CS4261: Introduction to Cryptography
Spring 2007
Instructor: Professor Michael Rabin
Office Hours: Tuesdays, 2:00-3:00PM 502 CSB

Teaching Assistants:

Seung Geol Choi
sc2506 at cs dot columbia dot edu
511 CSB
Office Hours: Wednesdays 12:30-2:30PM		 Andrew Wan
atw12 at columbia dot edu
516 CSB
Office Hours: Mondays 3:00-5:00PM
ANNOUNCEMENTS
  • Class is held in 1127 MUDD.
  • Lectures can be viewed here from an on campus computer.
  • The first algebra discussion section was held Friday, January 26, 2:00pm in 633 Mudd. The notes from this lecture can be downloaded here.
  • The second algebra section was held Friday, February 2, 2:00pm in 633 Mudd. The notes from this lecture can be downloaded here.
  • The following books are recommended for the student that wants more material in algebra and number theory:
    • V. Shoup. A Computational Introduction to Number Theory and Algebra.
      An excellent source, written with cryptographic applications in mind.
    • D. Angluin: Lecture Notes on the Complexity of Some Problems in Number Theory.
      Available for download here (pdf) or here (ps).
    • L.N. Childs: A Concrete Introduction to Higher Algebra.
      An accessible reference to algebra and number theory, with many cryptographic applications.
  • The "Handbook of Applied Cryptography" is now available on reserve at the Engineering Library.
  • "A Concrete Introduction to Higher Algebra" is available on reserve at the Mathematics Library.
  • The zero knowledge review will was held Friday, Mar 2 and is available for viewing via cvn.
  • The handout from class.
  • The handout on Paillier Encryption.
  • The final exam will be on Tuesday, May 8, from 9:00-12:00 in room 535 Mudd.
OVERVIEW The following topics will be covered.

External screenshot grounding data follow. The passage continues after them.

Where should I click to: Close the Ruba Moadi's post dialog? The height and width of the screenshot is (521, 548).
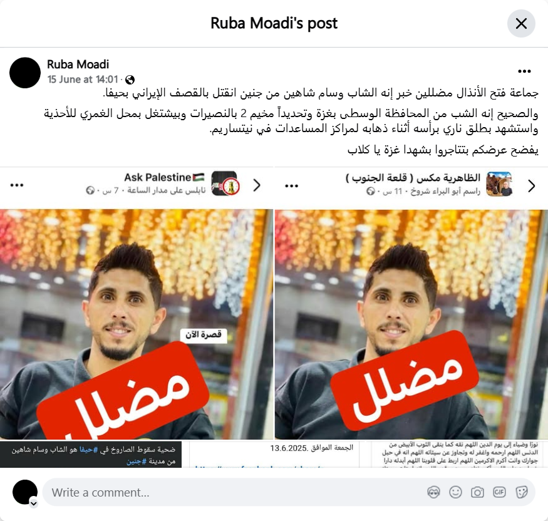(521, 23)
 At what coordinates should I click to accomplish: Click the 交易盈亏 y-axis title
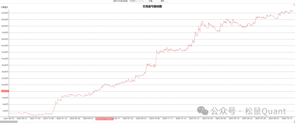5,7
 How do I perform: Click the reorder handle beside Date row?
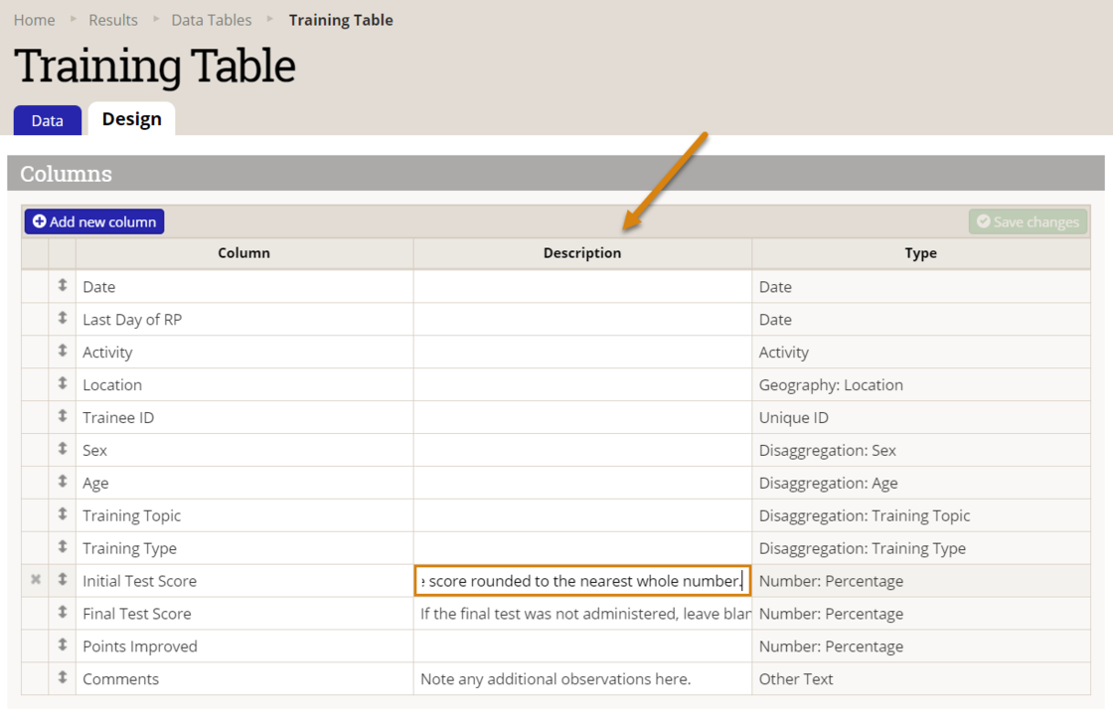[62, 286]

Emphasis will be on developing cryptographic skills and understanding.
  • Modern cryptography: Computer and network security, e-commerce and privacy protection all employ cryptography.
  • Tools: Primality testing, finite fields, basic number theory.
  • Algorithms and protocols: Public-key encryptions, digital signatures, key exchanges, authentication, commitments, zero knowledge proofs, oblivious transfer, secret sharing, distributed agreements, homomorphic encryptions, applications to e-voting and secure auctions.
  • Foundations: Probabilistic encryptions, semantic security.
  • Attacks and countermeasures.
  • Absolutely secure encryptions.
HOMEWORK
  • hw1 due Tuesday, January 30
  • hw2 due Thursday, Feb 8
  • hw3 due Tuesday, Feb 27
  • hw4 due Tuesday, Apr 10
  • hw5 due Tuesday, Apr 24
GRADING AND REQUIREMENTS

Coursework will consist of six problem sets, a midterm, and a final exam. The homework counts for 30% of your final grade, the midterm for 25%, and the final exam for 45%. Students are encouraged to work in groups to solve problems, but solutions must be written individually.

READING AND PREREQUISITES

The only prerequisite is mathematical maturity; background knowledge of algebra and number theory is helpful, but all the necessary material will be covered in class.

There is no required textbook for the course. The following book is recommended as a supplemental text:
Handbook of Applied Cryptography
by Alfred J. Menenzes, Paul C. van Oorschot, and Scott A. Vanstone.
CRC Press, Inc

The book is also available online here.